READING PASSAGE

I did not as it is not necessary, as long as the friction is larger than the gravitational force component parallel to the surface, the block will stop. The requirement for this is that
$$
mg\sin\theta < mg \mu \cos\theta\qquad \Longrightarrow \qquad \mu > \tan\theta,
$$
where ##\theta## is the inclination of the plane and ##\mu## the coefficient of friction. If this is true it is just a question of whether the slope is long enough or not.
 
  • #9
Orodruin said:
I did not as it is not necessary, as long as the friction is larger than the gravitational force component parallel to the surface, the block will stop. The requirement for this is that
$$
mg\sin\theta < mg \mu \cos\theta\qquad \Longrightarrow \qquad \mu > \tan\theta,
$$
where ##\theta## is the inclination of the plane and ##\mu## the coefficient of friction. If this is true it is just a question of whether the slope is long enough or not.
Ok, so you are supposing an initial push instead.
 
  • #10
haruspex said:
Ok, so you are supposing an initial push instead.
That was my thought, both work of course. The changing slope may be closer to the situation at hand here.
 
  • #11
Trying to respond your question #1 above:
The tension of the string is the same on both sides of the frictionless object that forces it to change its direction (pulley or hook).

RECORDS SHOWN
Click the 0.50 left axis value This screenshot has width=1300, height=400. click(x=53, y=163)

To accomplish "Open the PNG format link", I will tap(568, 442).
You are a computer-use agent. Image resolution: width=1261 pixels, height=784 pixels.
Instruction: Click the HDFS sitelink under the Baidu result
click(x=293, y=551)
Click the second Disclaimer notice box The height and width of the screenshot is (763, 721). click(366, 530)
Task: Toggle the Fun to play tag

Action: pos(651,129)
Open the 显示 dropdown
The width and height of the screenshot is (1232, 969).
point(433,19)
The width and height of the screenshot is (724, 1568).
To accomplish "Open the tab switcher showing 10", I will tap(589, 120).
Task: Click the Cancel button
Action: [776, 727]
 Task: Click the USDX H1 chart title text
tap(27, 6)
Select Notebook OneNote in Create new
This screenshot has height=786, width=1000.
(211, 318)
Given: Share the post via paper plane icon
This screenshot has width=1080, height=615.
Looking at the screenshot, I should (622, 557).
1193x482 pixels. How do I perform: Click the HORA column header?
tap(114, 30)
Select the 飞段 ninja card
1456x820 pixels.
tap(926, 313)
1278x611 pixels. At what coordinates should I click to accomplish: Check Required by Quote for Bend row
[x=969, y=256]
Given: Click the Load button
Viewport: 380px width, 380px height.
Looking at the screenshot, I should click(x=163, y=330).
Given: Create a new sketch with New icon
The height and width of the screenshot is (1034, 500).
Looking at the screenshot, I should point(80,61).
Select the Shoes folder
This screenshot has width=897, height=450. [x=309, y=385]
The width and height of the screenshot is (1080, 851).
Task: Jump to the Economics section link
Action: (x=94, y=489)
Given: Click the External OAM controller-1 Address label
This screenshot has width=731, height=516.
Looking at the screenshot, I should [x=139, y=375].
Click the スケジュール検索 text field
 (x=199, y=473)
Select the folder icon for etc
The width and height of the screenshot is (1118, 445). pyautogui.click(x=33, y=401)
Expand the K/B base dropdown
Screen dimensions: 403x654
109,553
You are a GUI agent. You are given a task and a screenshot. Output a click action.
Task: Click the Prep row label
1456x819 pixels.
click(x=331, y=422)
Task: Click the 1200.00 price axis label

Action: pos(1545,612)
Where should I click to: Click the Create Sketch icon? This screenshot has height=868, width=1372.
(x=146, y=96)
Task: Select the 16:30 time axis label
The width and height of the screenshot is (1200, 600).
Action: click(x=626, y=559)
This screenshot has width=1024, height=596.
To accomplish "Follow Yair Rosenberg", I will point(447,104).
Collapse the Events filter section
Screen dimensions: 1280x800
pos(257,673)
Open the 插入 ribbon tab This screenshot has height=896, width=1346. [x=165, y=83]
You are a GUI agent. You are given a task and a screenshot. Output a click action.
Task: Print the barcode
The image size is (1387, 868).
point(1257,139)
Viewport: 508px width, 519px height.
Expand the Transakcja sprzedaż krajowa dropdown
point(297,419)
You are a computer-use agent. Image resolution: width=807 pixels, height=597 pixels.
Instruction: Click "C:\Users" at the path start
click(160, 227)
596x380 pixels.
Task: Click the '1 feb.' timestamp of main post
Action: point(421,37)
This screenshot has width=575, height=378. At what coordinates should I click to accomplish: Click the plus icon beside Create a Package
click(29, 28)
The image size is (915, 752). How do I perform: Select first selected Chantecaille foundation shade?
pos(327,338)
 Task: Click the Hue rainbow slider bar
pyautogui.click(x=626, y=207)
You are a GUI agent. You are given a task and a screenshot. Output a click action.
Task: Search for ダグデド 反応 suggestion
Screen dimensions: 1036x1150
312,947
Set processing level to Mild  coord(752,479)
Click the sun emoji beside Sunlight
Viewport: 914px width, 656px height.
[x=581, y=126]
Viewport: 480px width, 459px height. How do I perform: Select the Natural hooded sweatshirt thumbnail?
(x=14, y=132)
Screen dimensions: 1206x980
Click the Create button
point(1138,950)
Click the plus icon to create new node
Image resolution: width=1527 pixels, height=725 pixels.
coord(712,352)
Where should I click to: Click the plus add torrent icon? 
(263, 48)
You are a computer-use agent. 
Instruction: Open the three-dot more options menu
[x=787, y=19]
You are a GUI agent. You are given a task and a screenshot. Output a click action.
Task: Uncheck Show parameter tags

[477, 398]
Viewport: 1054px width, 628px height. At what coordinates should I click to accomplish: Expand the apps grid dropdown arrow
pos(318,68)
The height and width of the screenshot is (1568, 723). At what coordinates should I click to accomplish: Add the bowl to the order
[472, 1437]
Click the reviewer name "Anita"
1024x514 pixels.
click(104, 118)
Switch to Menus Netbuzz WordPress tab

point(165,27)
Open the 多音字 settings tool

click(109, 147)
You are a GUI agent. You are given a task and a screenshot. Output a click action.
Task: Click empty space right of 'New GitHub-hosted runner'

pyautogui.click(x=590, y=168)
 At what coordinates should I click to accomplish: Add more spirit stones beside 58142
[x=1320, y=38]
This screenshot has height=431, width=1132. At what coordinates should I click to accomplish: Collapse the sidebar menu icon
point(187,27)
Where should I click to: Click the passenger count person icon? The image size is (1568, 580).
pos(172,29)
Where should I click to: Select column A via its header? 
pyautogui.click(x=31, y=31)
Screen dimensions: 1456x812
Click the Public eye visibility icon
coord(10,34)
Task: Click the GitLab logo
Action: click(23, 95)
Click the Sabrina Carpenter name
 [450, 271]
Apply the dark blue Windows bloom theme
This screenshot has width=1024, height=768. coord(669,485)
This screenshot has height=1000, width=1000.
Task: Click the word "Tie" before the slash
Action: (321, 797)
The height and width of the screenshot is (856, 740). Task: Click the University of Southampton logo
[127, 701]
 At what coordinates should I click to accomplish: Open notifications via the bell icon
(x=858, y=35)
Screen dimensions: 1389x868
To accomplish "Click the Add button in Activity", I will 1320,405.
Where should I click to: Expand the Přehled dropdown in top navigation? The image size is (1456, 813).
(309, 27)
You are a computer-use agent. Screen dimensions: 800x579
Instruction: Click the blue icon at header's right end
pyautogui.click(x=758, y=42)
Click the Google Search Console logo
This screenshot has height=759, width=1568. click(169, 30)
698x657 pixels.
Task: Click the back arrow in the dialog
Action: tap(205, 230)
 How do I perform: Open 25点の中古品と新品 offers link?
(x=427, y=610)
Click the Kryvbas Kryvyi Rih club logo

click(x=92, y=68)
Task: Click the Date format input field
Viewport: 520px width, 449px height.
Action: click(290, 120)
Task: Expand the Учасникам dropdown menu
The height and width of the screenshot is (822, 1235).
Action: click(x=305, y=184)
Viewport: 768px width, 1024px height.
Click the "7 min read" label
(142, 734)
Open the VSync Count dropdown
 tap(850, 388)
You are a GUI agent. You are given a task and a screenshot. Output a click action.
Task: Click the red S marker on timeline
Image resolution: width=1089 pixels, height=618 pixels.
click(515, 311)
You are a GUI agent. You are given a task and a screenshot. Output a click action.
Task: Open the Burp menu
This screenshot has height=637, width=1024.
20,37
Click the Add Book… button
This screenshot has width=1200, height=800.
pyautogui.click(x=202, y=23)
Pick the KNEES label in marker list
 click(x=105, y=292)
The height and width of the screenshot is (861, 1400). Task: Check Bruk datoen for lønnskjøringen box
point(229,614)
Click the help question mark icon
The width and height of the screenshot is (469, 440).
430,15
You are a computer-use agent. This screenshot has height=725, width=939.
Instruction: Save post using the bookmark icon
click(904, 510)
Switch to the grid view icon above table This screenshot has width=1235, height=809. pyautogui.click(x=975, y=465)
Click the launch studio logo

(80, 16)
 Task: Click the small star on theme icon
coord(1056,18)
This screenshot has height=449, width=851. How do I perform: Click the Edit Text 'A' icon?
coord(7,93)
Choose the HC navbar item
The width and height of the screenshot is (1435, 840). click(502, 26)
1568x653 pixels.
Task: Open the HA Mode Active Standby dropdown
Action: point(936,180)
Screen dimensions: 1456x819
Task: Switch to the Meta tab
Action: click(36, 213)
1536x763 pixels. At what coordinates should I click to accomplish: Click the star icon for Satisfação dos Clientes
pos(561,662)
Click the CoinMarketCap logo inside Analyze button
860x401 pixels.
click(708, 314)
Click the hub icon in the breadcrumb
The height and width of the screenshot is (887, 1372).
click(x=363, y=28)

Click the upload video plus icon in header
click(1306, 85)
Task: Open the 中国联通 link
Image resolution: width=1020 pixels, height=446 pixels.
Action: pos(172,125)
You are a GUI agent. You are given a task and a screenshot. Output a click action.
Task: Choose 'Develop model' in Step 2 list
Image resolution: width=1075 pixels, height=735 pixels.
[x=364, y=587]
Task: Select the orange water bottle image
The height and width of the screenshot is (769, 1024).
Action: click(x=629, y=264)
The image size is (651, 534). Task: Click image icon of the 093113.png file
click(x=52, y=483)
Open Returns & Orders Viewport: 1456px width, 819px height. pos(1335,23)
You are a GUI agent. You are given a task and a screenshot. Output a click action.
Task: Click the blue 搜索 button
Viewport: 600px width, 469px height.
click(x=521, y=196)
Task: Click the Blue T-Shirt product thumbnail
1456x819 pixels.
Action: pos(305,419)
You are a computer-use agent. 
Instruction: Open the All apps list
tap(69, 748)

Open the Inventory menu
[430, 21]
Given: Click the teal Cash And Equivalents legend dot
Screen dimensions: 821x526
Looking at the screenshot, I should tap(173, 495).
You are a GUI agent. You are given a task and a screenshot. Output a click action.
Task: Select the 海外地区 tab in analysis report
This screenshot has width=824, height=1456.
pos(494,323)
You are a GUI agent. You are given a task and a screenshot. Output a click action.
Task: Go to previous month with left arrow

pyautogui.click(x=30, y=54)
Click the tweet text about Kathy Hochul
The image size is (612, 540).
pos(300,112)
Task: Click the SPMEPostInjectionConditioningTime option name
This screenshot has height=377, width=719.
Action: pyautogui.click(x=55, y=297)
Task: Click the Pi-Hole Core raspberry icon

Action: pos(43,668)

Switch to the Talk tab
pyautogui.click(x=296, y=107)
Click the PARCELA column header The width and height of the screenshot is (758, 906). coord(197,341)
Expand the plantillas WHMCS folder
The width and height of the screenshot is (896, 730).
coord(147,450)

TASKS FOR THIS EXERCISE
(1) In the forum thread on friction on an incline, what condition must the coefficient of friction meet for the block to stop?
(2) Lay out the records from the line holding "Open the 插入" through the line holding "point(297,419)", inclusive, as a two-column CSV with the columns request and answer. Use one row per request, put each value in a single quoted field, and replace line breaks with spaces.
The records are unrelated to the forum thread on friction on an incline.

TASK-BY-TASK RESULTS
(1) The coefficient of friction must be greater than the tangent of the plane's inclination (μ > tan θ).

(2)
request,answer
"Open the 插入 ribbon tab This screenshot has height=896, width=1346.","[x=165, y=83]"
"You are a GUI agent. You are given a task and a screenshot. Output a click action. Task: Print the barcode The image size is (1387, 868).","point(1257,139)"
"Viewport: 508px width, 519px height. Expand the Transakcja sprzedaż krajowa dropdown","point(297,419)"